WHITE PLAINS, NEW YORK, U.S. — Bunge Ltd. reported on July 25 a 50% drop in earnings for the second quarter, due to last year’s poor grain and oilseed crops.

The company reported net earnings of $136 million for the quarter, or 75¢ per share, compared to $274 million, or $1.78 per share, for the same period a year ago. Revenue for the quarter was $15.5 billion, compared with revenue of $14.5 billion last year. 

“We navigated the choppy markets well but faced some challenges in North America, 
Europe and Argentina, which suffered from the continued effects of last year’s poor oilseed and grain crops,” said Soren Schroder, Bunge’s chief executive officer. “The first half of the year came in generally as we expected, and we are anticipating a strong second half. In the second quarter, in agribusiness our Brazilian operations generated strong results executing record volumes under challenging logistical conditions.”

Agribusiness earnings before interest and tax were $170 million, compared to $386 million in the same period last year. Bunge said strong margins and volumes in its Brazilian operations were the primary driver of results in the quarter. Tight sunflower and rape seed supplies in Europe and last year’s poor grain crops in the Black Sea negatively impacted results in this region. 

Oilseed processing capacity utilization in North America was low for both soybeans and canola, hampered by last year’s drought which has reduced available raw material. U.S. grain exports were weak, reflecting the impact of the extreme drought last summer on corn production. 
Results in Argentina were lower due in part to slow farmer selling and the poor wheat crop. 

The sugar & bioenergy segment posted a loss of $3 million, an improvement from the $28 million loss reported last year. Results were higher in the quarter due to improved performance in all parts of the segment. 

Trading and merchandising benefited from higher volumes and margins on export programs and good risk management. In sugarcane milling higher ethanol prices and lower production costs, driven by the combination of higher cane yields, ATR and crush volume, more than offset lower sugar prices. 

U.S. biofuels were higher due to improved margins in the company’s ethanol joint venture. 
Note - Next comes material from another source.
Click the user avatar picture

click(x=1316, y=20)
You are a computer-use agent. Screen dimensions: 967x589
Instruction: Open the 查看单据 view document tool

Excluding last year’s $36 million gain related to the acquisition of a controlling interest in a 
Mexican wheat milling business, Bunge’s results in milling products for the quarter were higher driven by improved performances in its Brazilian wheat milling and U.S. corn dry milling operations. 

Contributing to the better results were greater efficiencies in operations, working more closely with its largest customers on procurement strategies and the successful integration of its Mexico wheat mill acquisition, Bunge said. 

“We are confident about the second half of the year. In agribusiness, export demand for agricultural commodities should be strong due to the combination of lean customer inventory pipelines resulting from delays in exporting product out of South America, and lower prices driven by what are expected to be large new crops in the Northern Hemisphere,” said Drew Burke, chief financial officer. “Farmer selling in South America has picked up, supporting near-term oilseed processing margins. Our oilseed processing and merchandising operations in North America and Europe will continue to be impacted by low capacity utilizations due to tight supplies until new crops are harvested. While the critical growing period is still in front of us, U.S. soybean and European softseed crops are developing well, supporting good forward processing margins in these regions.”